Some say parents, not children, should be targets of information campaigns
"The study said that countries with high Internet usage have more problems," Beckedahl told Deutsche Welle. "But something like 99 percent of German kids have Internet access, and I don't think they have more more Internet usage in Denmark."
One big difference could be the fact that a huge portion of the social-network market for kids and teens in Germany takes place on German-only networks like "SchuelerVZ" ("Student Directory,") German schoolkids' version of Facebook.
"These platforms have a near monopoly on the schoolyard," he added. "Maybe that makes the difference - in Germany, the kids are in closed communities, and in other countries they are just on the Internet."
The age factor
Other poll findings showed children were using the Internet at increasingly young ages: an average of seven in Sweden and eight in several other Northern European countries. Interviewers, who spoke with 23,000 children between the ages of nine and 16, found it was the youngest children who had the hardest time coping with disturbing material online.
In response to this finding, the study recommended targeting spending and advice at younger age groups to reduce risk and enhance the opportunities of the Internet.
Younger children had more trouble coping with upsetting experiences
Parents were frequently unaware of the risks to which their children had been exposed, the study showed. For example, more than half of parents whose children said they had been bullied online, said they knew nothing of the situation.
Moreover, some 41 percent of parents whose child had seen sexual images online said their child hadn't, and 61 percent of parents whose children had met offline with an online contact, also said their child hadn't.
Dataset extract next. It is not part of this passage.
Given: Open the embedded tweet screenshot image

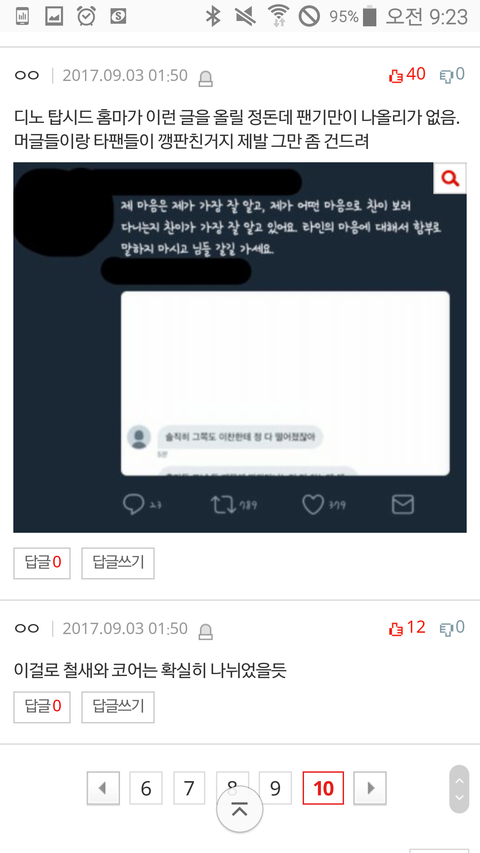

Beckedahl added that parents should ideally "be aware what their kids are doing, and they should talk to them about what kind of experiences they are having on the Internet."
The study also found that while the overwhelming majority of European kids in the study use the Internet at home (85 percent), many children do have private time to use the Internet.
48 percent use it in their bedroom, and 31 percent via a mobile phone or other handheld device. In some countries, like the United Kingdom, Ireland and Sweden, over one in five young people use the Internet regularly on a handheld device.
Supporting education - for educators
Beckedahl acknowledged that because of this separation between parents and when their children are online, and their lack of awareness of where their kids go online, it may make things difficult for the parents to keep up.
"Parents often lack literacy in the social networks their children are using," he said. "They have no clue what kind of experiences and user interaction their kids would have, and they don't really know what can happen."
His suggestion: shifting Germany's ongoing campaigns for media literacy away from children, and toward parents and teachers.
"Peer to peer education exists already - children figure out how these platforms work themselves," he noted. "The problem is, their parents and teachers aren't able to teach them to behave correctly, and prevent risks."
The study's authors plan to publish official conclusions and recommendations in November. But even in thier preliminary findings, they acknowledge that the harmful potential of the internet is counterbalanced - if not easily outweighed - by the medium's benefits.
Plus, they note that a majority of the kids polled said they had not had any harmful experiences with the Internet at all.
For his part, Beckedahl would like to see the German debate on Internet usage lose its negative tone.
"Our debate about the Internet needs to become more positive," he said. "It is one of the greatest tools we ever had. But if we only talk about the risks, people will fear the Internet."